Interpretation of the State Building Commissioner
No, Section M1505.2 of the 2020 IRC does not prohibit bathroom and toilet room exhaust ducts from being connected to other exhaust ducts prior to discharge outdoors, provided the system is contained within a single dwelling unit and it is designed to prevent backdrafts.
The dispute in this instance is over the intended meaning of the phrase "directly to the outdoors", and whether it prohibits a design which collects branch exhaust ducts from multiple rooms for connection to a common trunk duct before reaching a single-point discharge to the atmosphere.
The text of the section provides three distinct prohibitions on the discharge of bath and toilet exhaust air: it cannot be recirculated within a residence; it cannot be introduced into another dwelling unit; and it cannot be discharged into an attic, crawl space, or other areas within the building. Many older homes had bathroom exhaust that terminated in the attic or crawl space and depended on pressure differential to migrate contaminated air to the outdoors through passive vents, a system that was problematic. These designs are no longer allowed. The intent of the phrase in question becomes clear if it is considered as it is written: "shall be exhausted directly to the outdoors". It describes the point of discharge, not the layout of the duct(s).

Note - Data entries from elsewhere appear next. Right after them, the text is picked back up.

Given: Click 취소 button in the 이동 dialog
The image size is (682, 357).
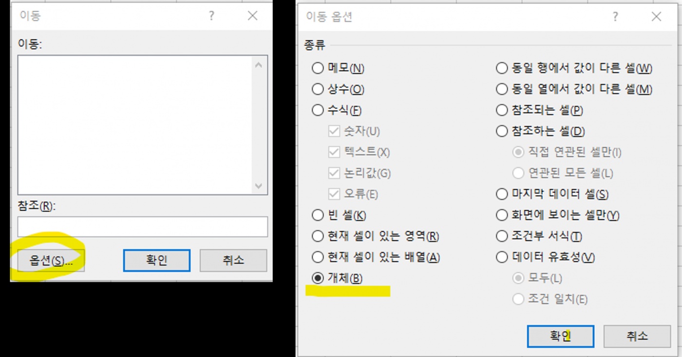Looking at the screenshot, I should (x=233, y=260).
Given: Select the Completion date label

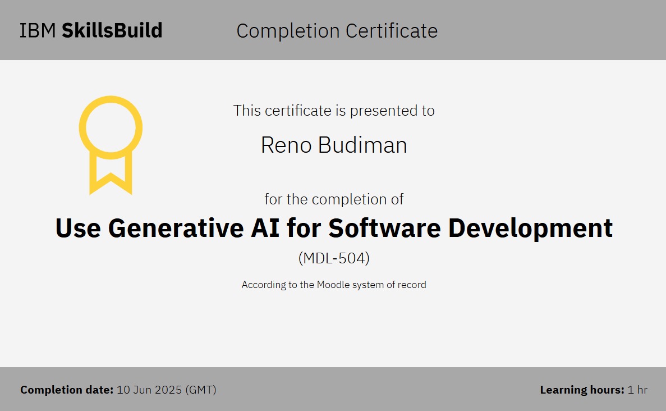Looking at the screenshot, I should pyautogui.click(x=66, y=389).
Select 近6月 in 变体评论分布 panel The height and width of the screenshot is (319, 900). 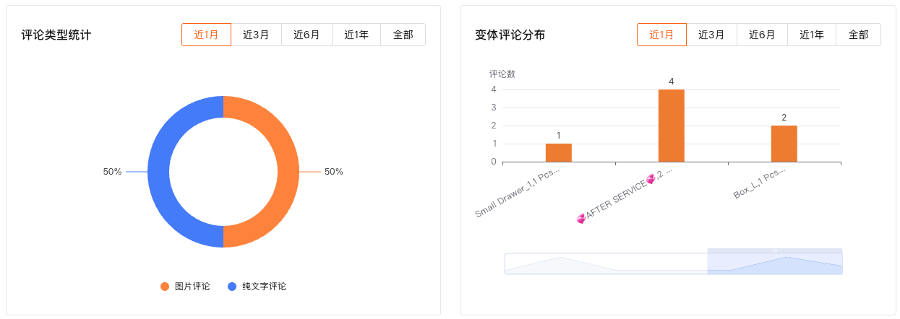762,35
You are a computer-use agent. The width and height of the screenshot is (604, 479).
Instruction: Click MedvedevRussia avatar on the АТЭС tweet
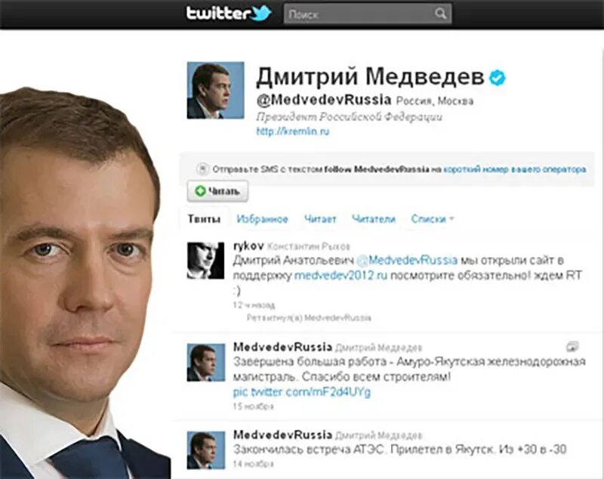205,450
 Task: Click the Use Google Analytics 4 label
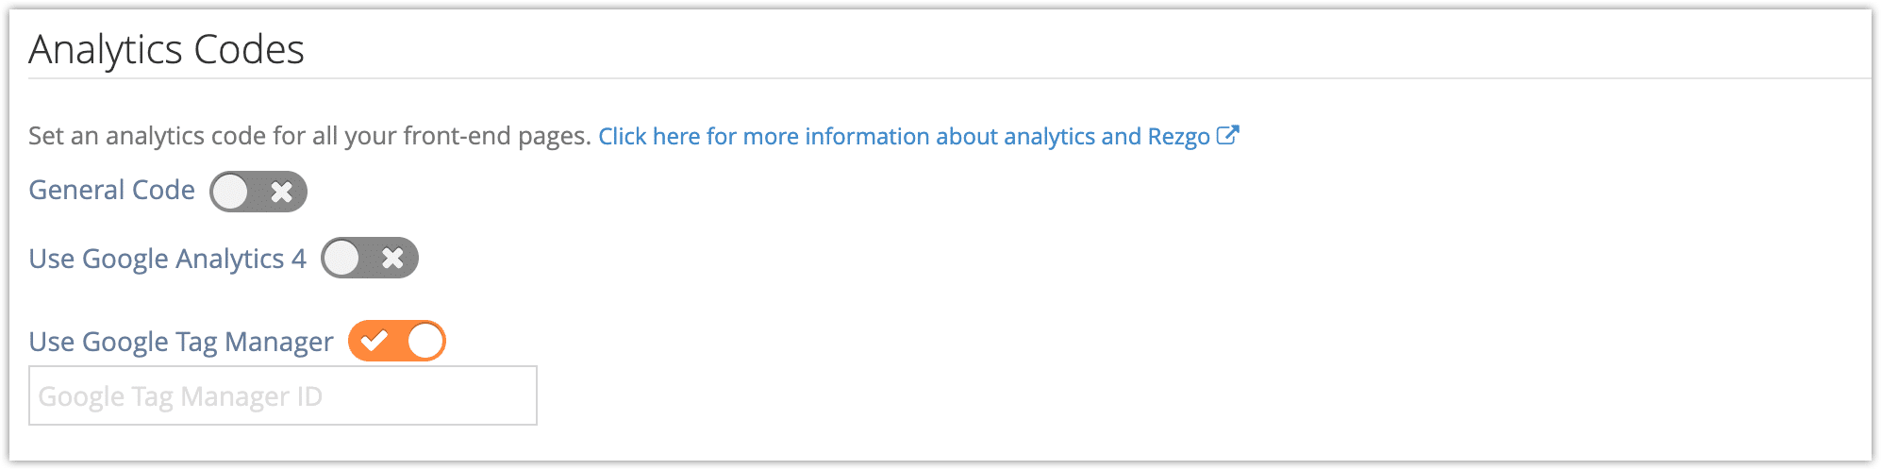coord(167,259)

Further, nothing in the section specifically addresses multiple-fan, common-duct exhaust systems. Because of the prohibition on recirculating contaminated air within the residence, such systems must be designed to prevent unintentional travel of contaminated air into one of the other rooms that share the system, something typically done through the deployment of backdraft dampers. Although it is commonly understood that such backdraft prevention devices are often less than totally effective, ICC commentary confirms that it is not the intent of the section to prohibit such systems within single dwelling units (see 2018 International Residential Code and Commentary, Section M1505.2).